## STORED RECORDS
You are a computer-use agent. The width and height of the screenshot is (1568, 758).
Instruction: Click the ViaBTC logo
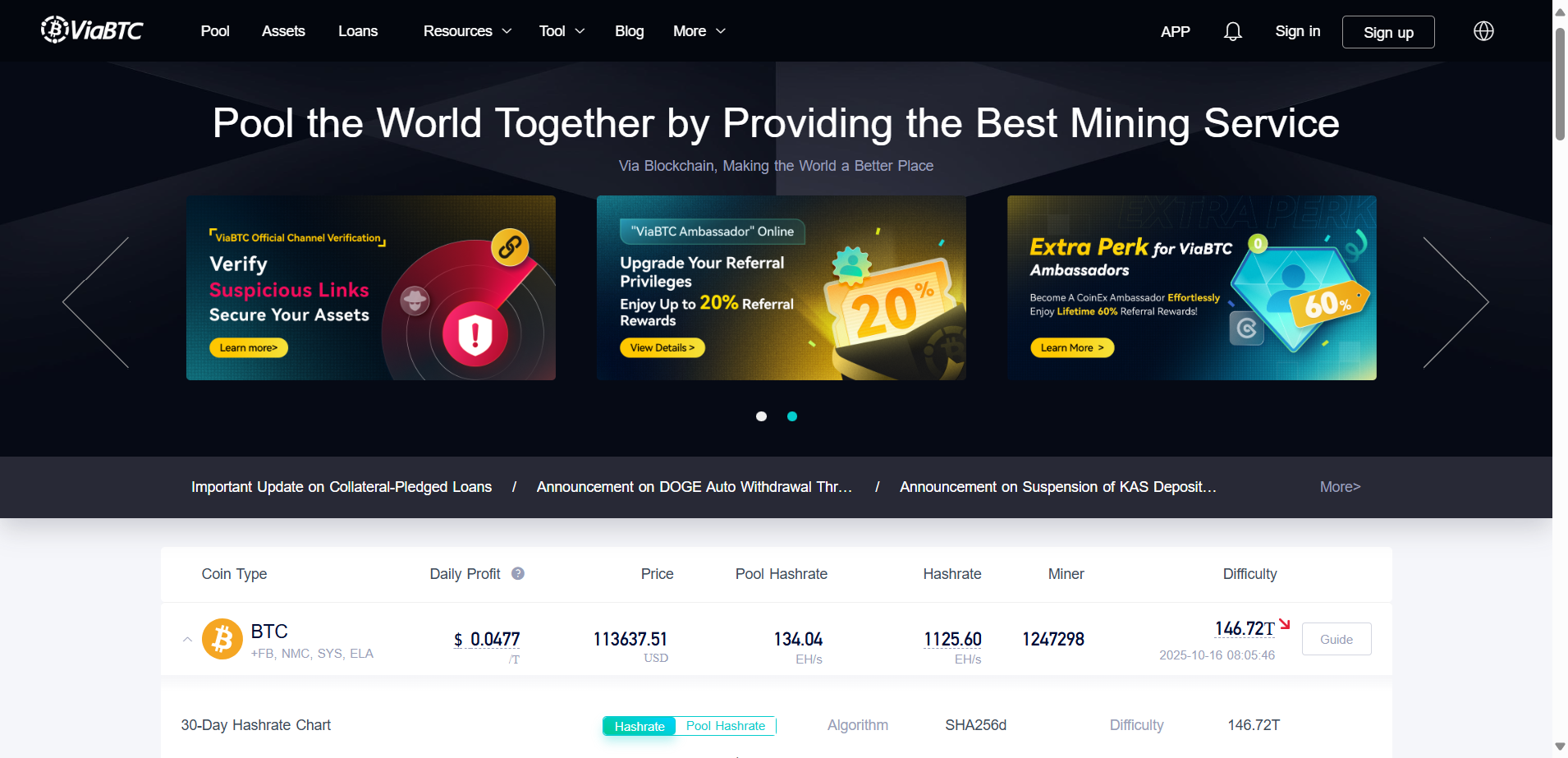point(92,30)
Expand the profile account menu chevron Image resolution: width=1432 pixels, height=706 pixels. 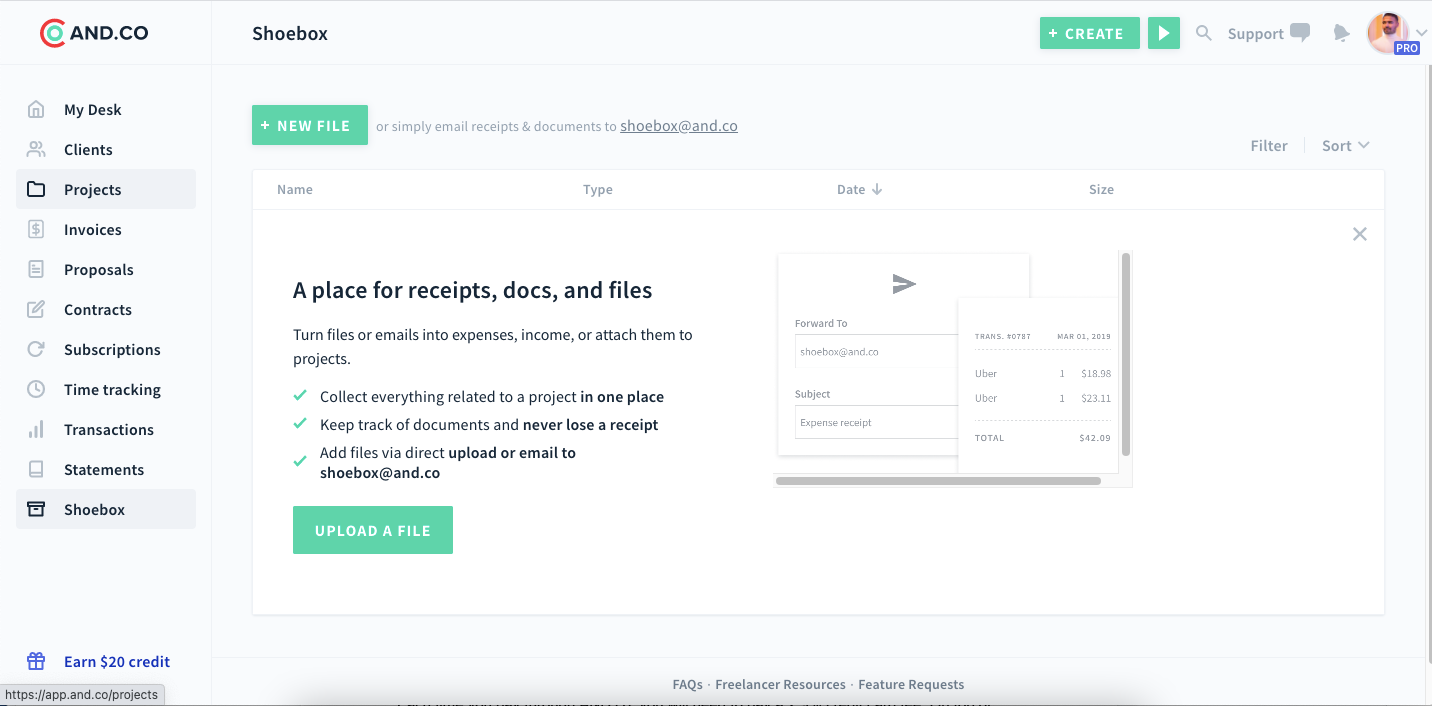(x=1421, y=33)
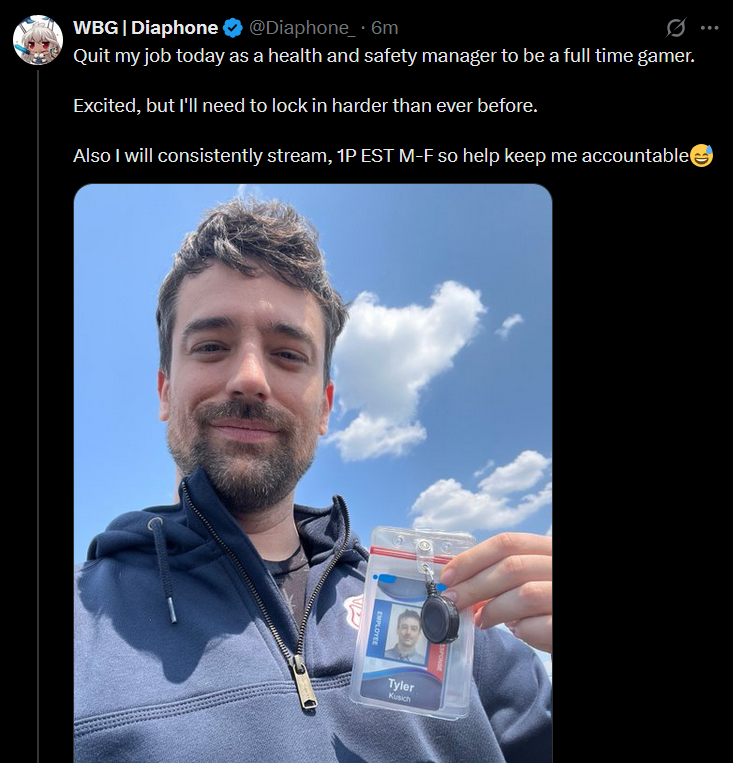Click the "Quit my job today" text line
The image size is (733, 763).
pos(384,56)
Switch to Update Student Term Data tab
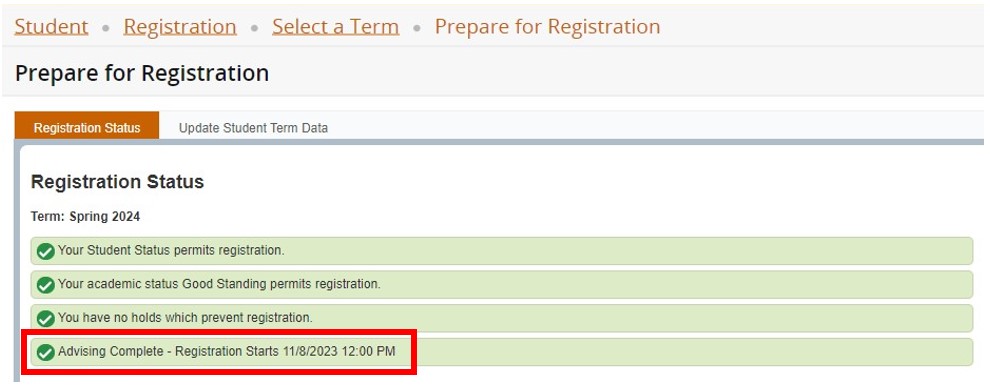The height and width of the screenshot is (385, 990). click(x=253, y=128)
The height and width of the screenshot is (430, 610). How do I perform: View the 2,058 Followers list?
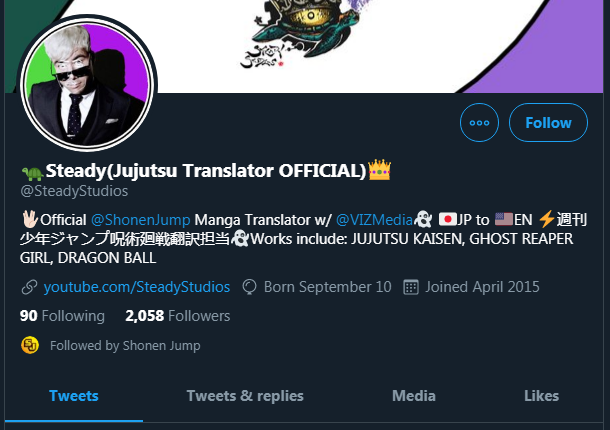177,316
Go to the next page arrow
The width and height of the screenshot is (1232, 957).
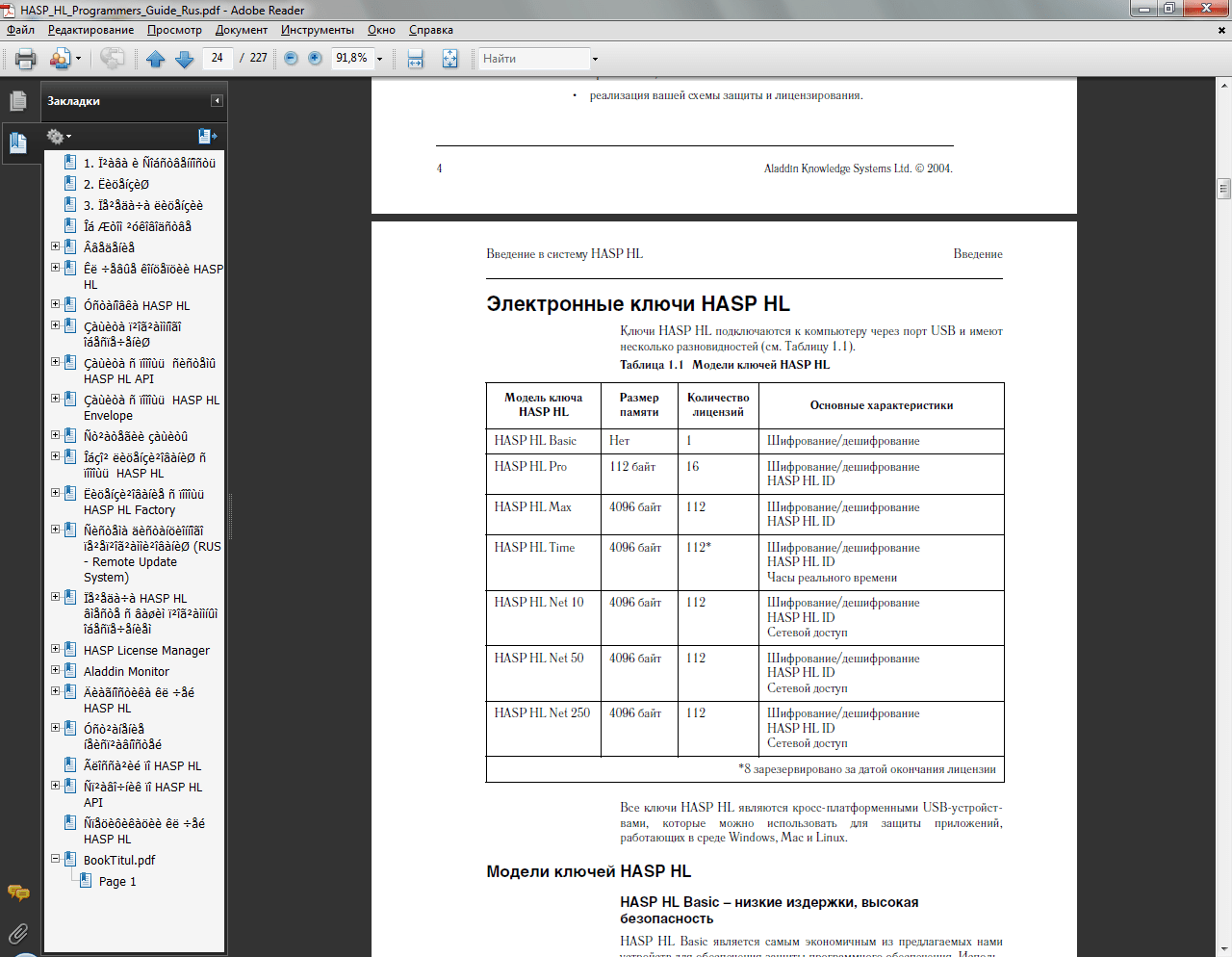point(183,58)
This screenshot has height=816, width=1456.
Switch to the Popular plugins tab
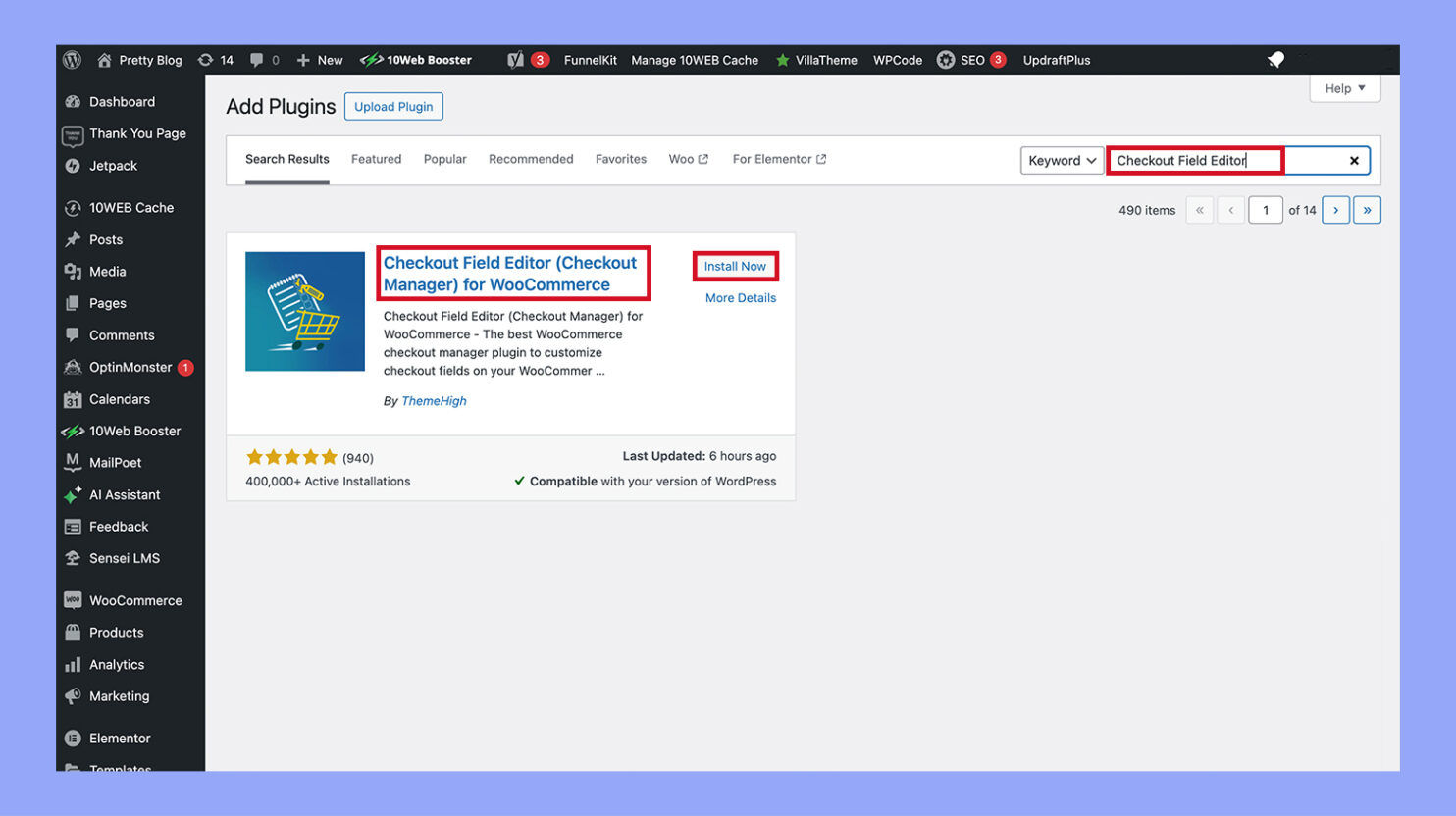[x=444, y=159]
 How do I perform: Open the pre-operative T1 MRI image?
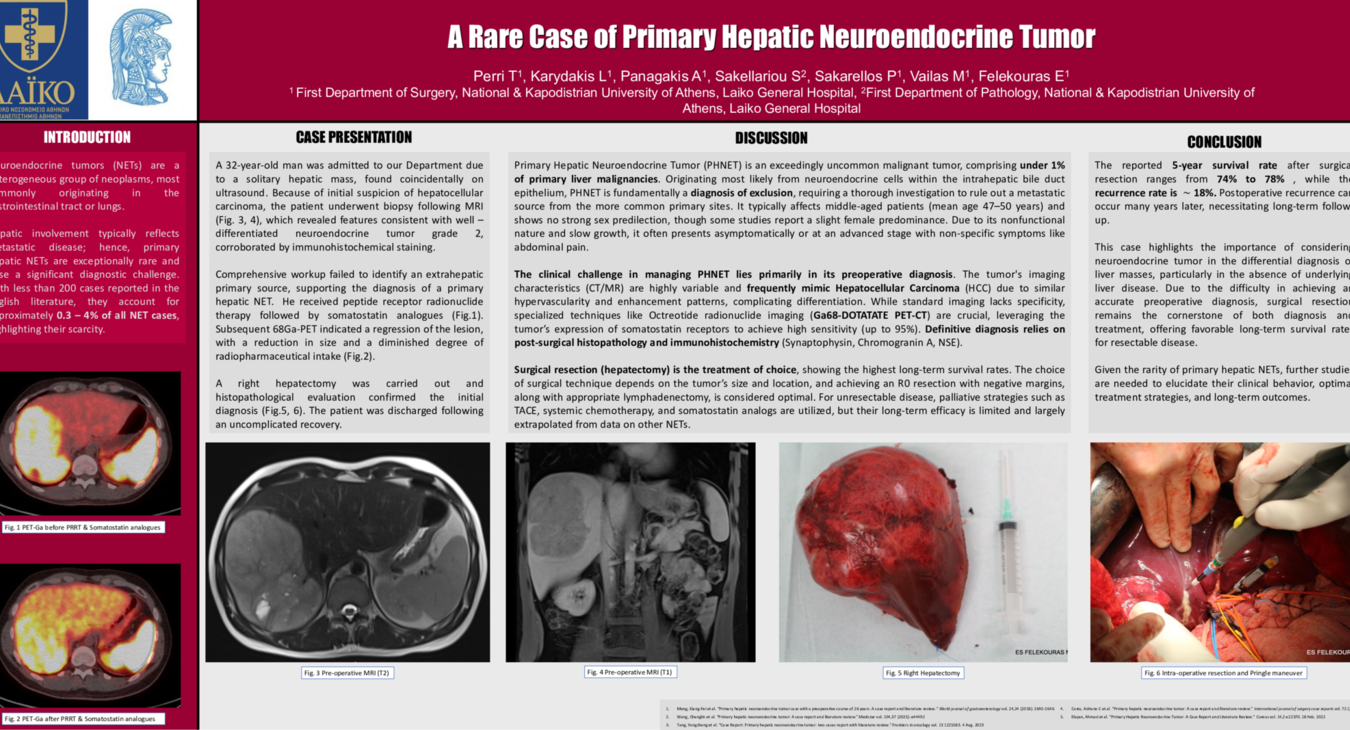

## THE PROBLEM
Rewrite the lines from the one with "This screenshot has height=816, width=1456." through the end of the records, replacing "Popular" with "Recommended" and leaving everything else unchanged. Give only those lines, and omit the pictures.

## PROBLEM SOLUTION
This screenshot has height=816, width=1456.
Switch to the Recommended plugins tab
[x=444, y=159]
 How do I perform: Open the pre-operative T1 MRI image?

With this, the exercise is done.